[Saved data entries]
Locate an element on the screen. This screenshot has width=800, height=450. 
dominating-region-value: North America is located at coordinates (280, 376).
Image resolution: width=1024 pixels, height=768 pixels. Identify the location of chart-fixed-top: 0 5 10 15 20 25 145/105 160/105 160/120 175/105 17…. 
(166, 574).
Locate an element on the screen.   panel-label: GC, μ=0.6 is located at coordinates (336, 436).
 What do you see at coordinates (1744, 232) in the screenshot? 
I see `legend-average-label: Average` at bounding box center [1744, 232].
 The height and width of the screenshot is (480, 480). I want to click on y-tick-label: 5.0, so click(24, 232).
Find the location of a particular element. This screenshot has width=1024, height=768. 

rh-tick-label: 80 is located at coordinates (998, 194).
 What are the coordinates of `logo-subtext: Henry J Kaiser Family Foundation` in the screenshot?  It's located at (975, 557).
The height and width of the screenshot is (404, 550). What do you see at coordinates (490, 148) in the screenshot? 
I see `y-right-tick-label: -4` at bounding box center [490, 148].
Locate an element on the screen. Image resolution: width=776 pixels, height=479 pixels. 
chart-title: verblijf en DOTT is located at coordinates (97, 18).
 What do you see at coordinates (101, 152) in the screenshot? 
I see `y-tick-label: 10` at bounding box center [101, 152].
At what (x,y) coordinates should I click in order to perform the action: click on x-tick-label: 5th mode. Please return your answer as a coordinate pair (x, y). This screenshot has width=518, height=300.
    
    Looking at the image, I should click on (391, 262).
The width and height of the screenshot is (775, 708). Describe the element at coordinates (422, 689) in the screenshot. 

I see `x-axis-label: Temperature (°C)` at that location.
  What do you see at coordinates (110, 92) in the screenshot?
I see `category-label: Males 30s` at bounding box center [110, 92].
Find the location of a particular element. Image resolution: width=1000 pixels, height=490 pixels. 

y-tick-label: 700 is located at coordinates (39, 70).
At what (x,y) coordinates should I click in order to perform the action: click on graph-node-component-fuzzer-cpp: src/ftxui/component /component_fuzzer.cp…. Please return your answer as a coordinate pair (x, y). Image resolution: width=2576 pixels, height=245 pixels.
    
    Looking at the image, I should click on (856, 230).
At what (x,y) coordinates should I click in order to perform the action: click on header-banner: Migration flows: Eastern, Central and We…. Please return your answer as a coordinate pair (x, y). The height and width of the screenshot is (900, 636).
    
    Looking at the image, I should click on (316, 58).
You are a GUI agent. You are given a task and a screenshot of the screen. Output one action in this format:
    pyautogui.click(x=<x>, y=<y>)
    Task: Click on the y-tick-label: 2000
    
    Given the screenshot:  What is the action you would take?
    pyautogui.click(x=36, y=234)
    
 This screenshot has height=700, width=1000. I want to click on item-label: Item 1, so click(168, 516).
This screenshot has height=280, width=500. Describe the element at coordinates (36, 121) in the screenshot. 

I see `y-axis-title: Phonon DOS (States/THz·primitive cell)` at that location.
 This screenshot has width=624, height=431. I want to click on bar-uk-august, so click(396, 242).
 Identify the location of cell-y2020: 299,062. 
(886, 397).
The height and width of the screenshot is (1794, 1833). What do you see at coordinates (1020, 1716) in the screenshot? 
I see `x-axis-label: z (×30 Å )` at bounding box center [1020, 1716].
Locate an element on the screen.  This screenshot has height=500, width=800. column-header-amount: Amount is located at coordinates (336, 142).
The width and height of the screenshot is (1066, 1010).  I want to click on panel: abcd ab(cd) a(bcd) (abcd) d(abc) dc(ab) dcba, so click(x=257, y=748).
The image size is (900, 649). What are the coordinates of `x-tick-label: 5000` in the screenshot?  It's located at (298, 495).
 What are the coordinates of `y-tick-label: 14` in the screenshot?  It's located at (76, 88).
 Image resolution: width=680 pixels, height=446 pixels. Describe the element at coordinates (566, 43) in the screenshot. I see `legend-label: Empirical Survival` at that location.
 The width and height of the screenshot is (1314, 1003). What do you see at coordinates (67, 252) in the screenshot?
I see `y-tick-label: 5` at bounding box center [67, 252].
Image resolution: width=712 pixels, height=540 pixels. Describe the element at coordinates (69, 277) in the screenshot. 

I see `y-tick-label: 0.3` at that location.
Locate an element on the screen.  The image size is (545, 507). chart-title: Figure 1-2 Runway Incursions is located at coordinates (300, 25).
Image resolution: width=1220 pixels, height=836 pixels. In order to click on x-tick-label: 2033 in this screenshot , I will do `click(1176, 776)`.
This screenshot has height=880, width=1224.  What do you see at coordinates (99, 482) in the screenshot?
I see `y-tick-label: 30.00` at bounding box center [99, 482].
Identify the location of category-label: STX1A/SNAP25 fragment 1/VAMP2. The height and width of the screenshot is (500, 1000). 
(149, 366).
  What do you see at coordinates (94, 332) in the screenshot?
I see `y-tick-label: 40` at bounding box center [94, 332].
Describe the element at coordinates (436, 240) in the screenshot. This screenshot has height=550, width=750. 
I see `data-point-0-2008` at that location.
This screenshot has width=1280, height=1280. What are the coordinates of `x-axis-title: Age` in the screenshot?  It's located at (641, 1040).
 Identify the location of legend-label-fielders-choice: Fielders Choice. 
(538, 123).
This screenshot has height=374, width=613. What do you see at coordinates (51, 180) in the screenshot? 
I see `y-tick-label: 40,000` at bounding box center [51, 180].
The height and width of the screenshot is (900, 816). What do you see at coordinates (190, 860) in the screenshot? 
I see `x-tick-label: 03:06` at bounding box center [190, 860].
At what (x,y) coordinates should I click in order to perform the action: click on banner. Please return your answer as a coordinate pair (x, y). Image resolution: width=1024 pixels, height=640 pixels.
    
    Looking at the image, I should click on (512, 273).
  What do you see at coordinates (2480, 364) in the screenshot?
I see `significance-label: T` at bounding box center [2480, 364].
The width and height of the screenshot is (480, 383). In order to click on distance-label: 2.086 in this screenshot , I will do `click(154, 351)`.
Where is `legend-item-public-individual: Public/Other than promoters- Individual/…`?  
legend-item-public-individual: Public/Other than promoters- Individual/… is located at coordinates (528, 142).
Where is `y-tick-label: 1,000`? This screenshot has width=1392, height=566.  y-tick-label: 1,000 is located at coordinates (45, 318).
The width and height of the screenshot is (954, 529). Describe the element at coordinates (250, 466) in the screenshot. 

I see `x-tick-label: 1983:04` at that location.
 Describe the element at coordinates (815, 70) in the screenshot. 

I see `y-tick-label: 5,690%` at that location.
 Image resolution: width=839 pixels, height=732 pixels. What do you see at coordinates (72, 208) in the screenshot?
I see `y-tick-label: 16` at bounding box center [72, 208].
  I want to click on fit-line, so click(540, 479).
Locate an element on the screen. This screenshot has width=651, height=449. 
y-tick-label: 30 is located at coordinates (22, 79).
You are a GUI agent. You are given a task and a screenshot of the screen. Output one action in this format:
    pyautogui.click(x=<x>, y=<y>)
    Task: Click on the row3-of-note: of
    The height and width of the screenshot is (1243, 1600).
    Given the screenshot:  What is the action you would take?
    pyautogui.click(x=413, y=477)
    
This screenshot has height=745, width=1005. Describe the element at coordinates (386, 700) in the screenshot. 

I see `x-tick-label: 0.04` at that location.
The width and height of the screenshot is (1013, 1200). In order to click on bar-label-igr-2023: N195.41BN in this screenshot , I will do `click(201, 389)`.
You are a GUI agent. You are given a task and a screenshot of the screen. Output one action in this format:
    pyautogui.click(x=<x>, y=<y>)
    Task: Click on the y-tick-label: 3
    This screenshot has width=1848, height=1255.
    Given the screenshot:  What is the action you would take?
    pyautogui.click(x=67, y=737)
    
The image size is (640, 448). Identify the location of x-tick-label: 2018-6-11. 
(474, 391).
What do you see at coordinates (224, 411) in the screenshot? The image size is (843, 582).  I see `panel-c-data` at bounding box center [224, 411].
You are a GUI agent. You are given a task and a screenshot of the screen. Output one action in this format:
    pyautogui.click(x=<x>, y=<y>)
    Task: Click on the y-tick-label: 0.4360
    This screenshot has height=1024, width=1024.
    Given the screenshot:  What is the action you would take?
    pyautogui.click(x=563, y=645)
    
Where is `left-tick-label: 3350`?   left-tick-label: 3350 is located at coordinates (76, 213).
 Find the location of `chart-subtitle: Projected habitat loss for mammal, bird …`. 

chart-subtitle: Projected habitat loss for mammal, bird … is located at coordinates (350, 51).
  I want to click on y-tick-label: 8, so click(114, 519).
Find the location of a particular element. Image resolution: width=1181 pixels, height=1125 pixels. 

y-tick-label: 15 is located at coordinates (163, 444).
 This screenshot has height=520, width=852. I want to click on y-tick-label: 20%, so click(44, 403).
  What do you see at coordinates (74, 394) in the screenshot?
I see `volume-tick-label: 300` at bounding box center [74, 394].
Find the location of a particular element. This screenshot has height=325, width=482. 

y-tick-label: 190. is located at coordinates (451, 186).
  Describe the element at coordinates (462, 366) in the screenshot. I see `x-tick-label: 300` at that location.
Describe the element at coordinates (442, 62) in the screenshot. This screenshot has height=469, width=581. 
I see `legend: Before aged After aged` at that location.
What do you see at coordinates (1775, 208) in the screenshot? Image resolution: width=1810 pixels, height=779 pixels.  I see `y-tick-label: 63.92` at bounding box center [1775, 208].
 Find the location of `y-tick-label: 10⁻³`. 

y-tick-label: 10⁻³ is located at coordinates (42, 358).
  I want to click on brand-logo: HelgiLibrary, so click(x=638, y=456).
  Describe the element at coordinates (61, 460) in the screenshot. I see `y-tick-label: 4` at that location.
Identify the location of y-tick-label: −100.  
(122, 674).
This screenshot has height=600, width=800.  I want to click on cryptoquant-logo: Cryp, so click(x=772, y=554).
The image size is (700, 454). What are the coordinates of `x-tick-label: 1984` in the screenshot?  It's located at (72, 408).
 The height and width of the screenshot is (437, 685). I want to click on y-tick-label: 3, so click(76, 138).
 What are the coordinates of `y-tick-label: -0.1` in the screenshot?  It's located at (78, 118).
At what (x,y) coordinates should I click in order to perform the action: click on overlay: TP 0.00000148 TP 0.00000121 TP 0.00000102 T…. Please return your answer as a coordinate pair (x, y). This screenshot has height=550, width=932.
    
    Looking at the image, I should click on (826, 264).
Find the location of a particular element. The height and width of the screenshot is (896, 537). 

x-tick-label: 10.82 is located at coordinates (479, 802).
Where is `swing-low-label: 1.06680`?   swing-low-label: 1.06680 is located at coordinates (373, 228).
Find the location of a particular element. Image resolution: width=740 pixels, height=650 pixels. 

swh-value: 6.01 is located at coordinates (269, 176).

> _ACTION ITEM_: Recast the records as a two-column CSV with the header input,output, giving one row per record with its text under input and its answer under output, each in a single quoted field with line breaks replaced by spaces. Begin at the line that contains "The height and width of the screenshot is (404, 550)." and stop after the line that contains "center [490, 148].".

> _EXERCISE SOLUTION_:
input,output
"The height and width of the screenshot is (404, 550). What do you see at coordinates (490, 148) in the screenshot?","I see `y-right-tick-label: -4` at bounding box center [490, 148]."